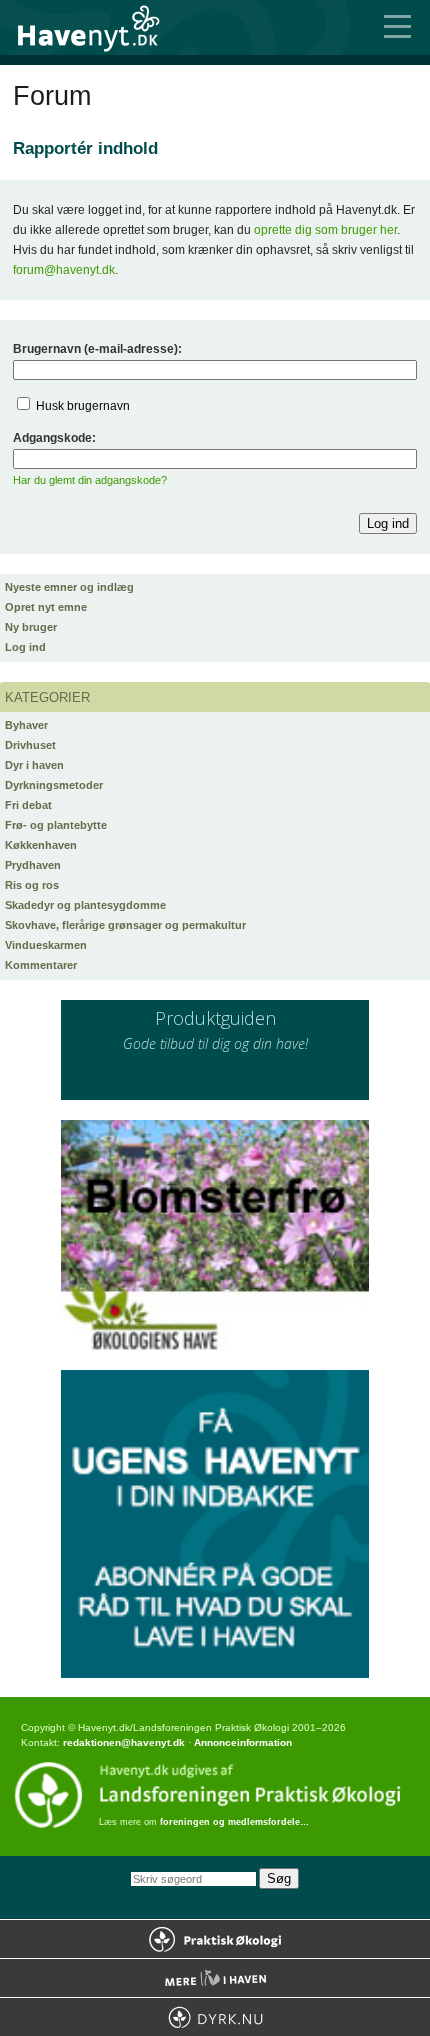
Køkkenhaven (41, 845)
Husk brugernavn (83, 406)
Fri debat (28, 805)
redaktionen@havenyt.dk (124, 1742)
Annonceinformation (243, 1742)
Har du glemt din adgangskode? (90, 480)
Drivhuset (30, 745)
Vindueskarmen (46, 945)
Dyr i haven (34, 765)
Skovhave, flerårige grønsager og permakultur (125, 925)
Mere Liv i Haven (215, 1978)
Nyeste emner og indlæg (69, 587)
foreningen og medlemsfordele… (234, 1822)
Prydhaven (33, 865)
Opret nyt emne (46, 607)
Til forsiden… (100, 27)
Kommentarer (41, 965)
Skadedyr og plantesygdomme (85, 905)
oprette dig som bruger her (325, 230)
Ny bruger (31, 627)
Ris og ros (32, 885)
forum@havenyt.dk (64, 270)
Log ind (25, 647)
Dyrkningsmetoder (54, 785)
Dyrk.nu (215, 2017)
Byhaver (26, 725)
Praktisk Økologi (215, 1939)
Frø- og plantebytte (56, 825)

.....

Would you set down the records exactly, with no pictures included?

Køkkenhaven (41, 845)
Husk brugernavn (83, 406)
Fri debat (28, 805)
redaktionen@havenyt.dk (124, 1742)
Annonceinformation (243, 1742)
Har du glemt din adgangskode? (90, 480)
Drivhuset (30, 745)
Vindueskarmen (46, 945)
Dyr i haven (34, 765)
Skovhave, flerårige grønsager og permakultur (125, 925)
Mere Liv i Haven (215, 1978)
Nyeste emner og indlæg (69, 587)
foreningen og medlemsfordele… (234, 1822)
Prydhaven (33, 865)
Opret nyt emne (46, 607)
Til forsiden… (100, 27)
Kommentarer (41, 965)
Skadedyr og plantesygdomme (85, 905)
oprette dig som bruger her (325, 230)
Ny bruger (31, 627)
Ris og ros (32, 885)
forum@havenyt.dk (64, 270)
Log ind (25, 647)
Dyrkningsmetoder (54, 785)
Dyrk.nu (215, 2017)
Byhaver (26, 725)
Praktisk Økologi (215, 1939)
Frø- og plantebytte (56, 825)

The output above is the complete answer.